- [Exercise directions] Give an exact copy of every entry.

══ The records ══

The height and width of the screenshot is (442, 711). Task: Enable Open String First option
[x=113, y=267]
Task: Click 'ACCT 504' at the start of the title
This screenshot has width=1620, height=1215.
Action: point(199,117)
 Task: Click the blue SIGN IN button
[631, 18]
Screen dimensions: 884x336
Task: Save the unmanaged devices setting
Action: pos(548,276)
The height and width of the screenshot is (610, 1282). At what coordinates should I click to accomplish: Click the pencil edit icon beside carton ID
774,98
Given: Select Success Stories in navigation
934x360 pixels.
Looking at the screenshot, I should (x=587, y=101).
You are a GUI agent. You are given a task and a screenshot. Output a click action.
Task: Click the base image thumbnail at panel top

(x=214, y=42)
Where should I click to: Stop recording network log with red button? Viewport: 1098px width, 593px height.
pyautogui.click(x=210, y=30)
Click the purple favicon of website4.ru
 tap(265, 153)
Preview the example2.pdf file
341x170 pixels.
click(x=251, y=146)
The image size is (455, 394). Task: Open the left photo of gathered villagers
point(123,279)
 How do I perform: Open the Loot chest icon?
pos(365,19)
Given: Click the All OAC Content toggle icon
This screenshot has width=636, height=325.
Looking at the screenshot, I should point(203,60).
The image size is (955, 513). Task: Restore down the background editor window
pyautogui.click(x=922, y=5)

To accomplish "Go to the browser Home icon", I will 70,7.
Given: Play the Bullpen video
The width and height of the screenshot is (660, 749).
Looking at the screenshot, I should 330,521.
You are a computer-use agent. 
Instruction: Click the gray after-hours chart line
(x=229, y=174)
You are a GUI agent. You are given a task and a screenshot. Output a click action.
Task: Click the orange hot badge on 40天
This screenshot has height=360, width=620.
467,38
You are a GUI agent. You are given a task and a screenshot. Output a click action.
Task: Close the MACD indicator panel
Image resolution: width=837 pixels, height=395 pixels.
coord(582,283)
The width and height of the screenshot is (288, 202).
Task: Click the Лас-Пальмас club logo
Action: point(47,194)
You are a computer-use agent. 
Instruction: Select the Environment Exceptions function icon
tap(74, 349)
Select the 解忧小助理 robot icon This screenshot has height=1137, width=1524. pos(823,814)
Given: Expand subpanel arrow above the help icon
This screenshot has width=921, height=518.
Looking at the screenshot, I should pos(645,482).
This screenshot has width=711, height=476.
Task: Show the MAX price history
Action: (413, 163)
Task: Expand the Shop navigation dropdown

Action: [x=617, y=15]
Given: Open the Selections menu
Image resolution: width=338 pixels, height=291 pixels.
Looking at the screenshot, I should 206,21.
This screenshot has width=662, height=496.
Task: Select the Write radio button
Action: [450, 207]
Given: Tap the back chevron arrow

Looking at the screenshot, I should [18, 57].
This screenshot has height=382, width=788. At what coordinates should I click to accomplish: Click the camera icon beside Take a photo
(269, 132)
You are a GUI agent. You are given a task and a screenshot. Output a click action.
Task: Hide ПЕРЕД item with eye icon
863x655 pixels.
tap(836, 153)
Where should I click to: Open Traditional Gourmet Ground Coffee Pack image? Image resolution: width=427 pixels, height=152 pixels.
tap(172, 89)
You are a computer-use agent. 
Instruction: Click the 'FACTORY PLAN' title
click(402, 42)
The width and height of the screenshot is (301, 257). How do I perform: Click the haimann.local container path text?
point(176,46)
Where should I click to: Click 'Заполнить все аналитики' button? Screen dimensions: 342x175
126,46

═══

- [Result of this exercise]
The height and width of the screenshot is (442, 711). Task: Enable Open String First option
[x=113, y=267]
Task: Click 'ACCT 504' at the start of the title
This screenshot has width=1620, height=1215.
Action: point(199,117)
 Task: Click the blue SIGN IN button
[631, 18]
Screen dimensions: 884x336
Task: Save the unmanaged devices setting
Action: pos(548,276)
The height and width of the screenshot is (610, 1282). At what coordinates should I click to accomplish: Click the pencil edit icon beside carton ID
774,98
Given: Select Success Stories in navigation
934x360 pixels.
Looking at the screenshot, I should (x=587, y=101).
You are a GUI agent. You are given a task and a screenshot. Output a click action.
Task: Click the base image thumbnail at panel top

(x=214, y=42)
Where should I click to: Stop recording network log with red button? Viewport: 1098px width, 593px height.
pyautogui.click(x=210, y=30)
Click the purple favicon of website4.ru
 tap(265, 153)
Preview the example2.pdf file
341x170 pixels.
click(x=251, y=146)
The image size is (455, 394). Task: Open the left photo of gathered villagers
point(123,279)
 How do I perform: Open the Loot chest icon?
pos(365,19)
Given: Click the All OAC Content toggle icon
This screenshot has width=636, height=325.
Looking at the screenshot, I should point(203,60).
The image size is (955, 513). Task: Restore down the background editor window
pyautogui.click(x=922, y=5)

To accomplish "Go to the browser Home icon", I will 70,7.
Given: Play the Bullpen video
The width and height of the screenshot is (660, 749).
Looking at the screenshot, I should 330,521.
You are a computer-use agent. 
Instruction: Click the gray after-hours chart line
(x=229, y=174)
You are a GUI agent. You are given a task and a screenshot. Output a click action.
Task: Click the orange hot badge on 40天
This screenshot has height=360, width=620.
467,38
You are a GUI agent. You are given a task and a screenshot. Output a click action.
Task: Close the MACD indicator panel
Image resolution: width=837 pixels, height=395 pixels.
coord(582,283)
The width and height of the screenshot is (288, 202).
Task: Click the Лас-Пальмас club logo
Action: point(47,194)
You are a computer-use agent. 
Instruction: Select the Environment Exceptions function icon
tap(74, 349)
Select the 解忧小助理 robot icon This screenshot has height=1137, width=1524. pos(823,814)
Given: Expand subpanel arrow above the help icon
This screenshot has width=921, height=518.
Looking at the screenshot, I should pos(645,482).
This screenshot has width=711, height=476.
Task: Show the MAX price history
Action: (413, 163)
Task: Expand the Shop navigation dropdown

Action: [x=617, y=15]
Given: Open the Selections menu
Image resolution: width=338 pixels, height=291 pixels.
Looking at the screenshot, I should 206,21.
This screenshot has width=662, height=496.
Task: Select the Write radio button
Action: [450, 207]
Given: Tap the back chevron arrow

Looking at the screenshot, I should [18, 57].
This screenshot has height=382, width=788. At what coordinates should I click to accomplish: Click the camera icon beside Take a photo
(269, 132)
You are a GUI agent. You are given a task and a screenshot. Output a click action.
Task: Hide ПЕРЕД item with eye icon
863x655 pixels.
tap(836, 153)
Where should I click to: Open Traditional Gourmet Ground Coffee Pack image? Image resolution: width=427 pixels, height=152 pixels.
tap(172, 89)
You are a computer-use agent. 
Instruction: Click the 'FACTORY PLAN' title
click(402, 42)
The width and height of the screenshot is (301, 257). How do I perform: Click the haimann.local container path text?
point(176,46)
Where should I click to: Click 'Заполнить все аналитики' button? Screen dimensions: 342x175
126,46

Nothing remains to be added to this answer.